Could you repeat exactly the lines from the one containing "357x285 pixels." through the last line of the records, with no pictures?

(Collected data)

= = =

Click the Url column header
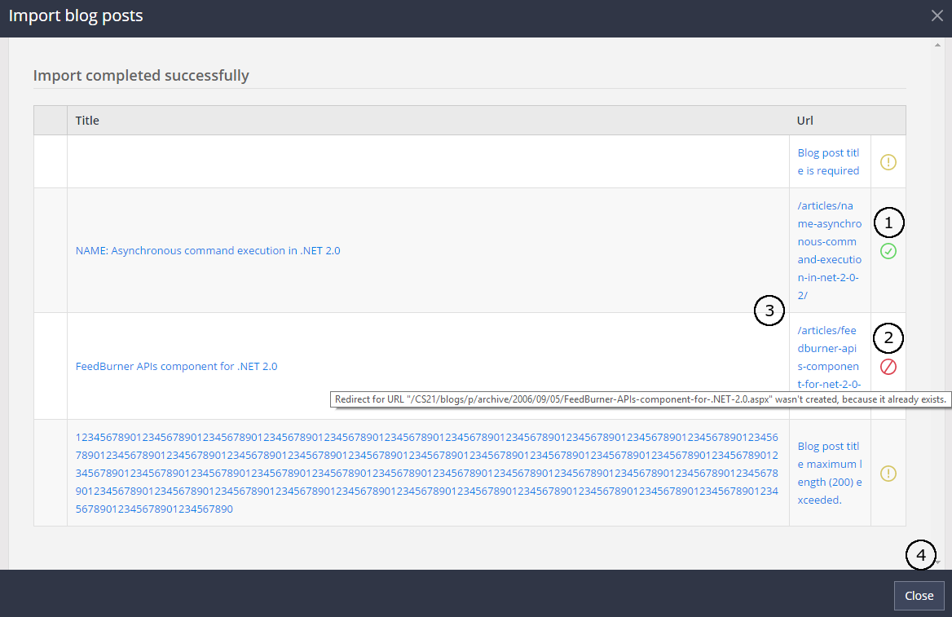The width and height of the screenshot is (952, 617). (x=805, y=121)
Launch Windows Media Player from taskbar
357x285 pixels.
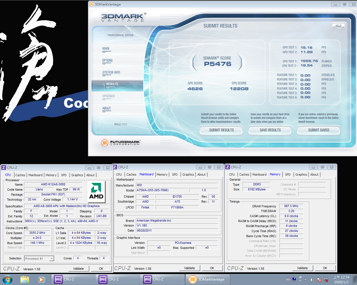(42, 279)
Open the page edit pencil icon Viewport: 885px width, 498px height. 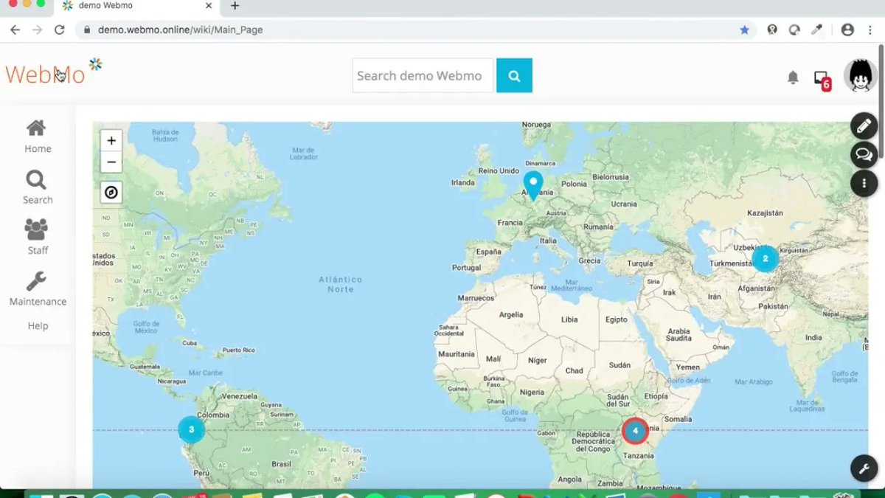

= = =

- **YOUR SOLUTION**
357x285 pixels.
(42, 279)
Open the page edit pencil icon Viewport: 885px width, 498px height. 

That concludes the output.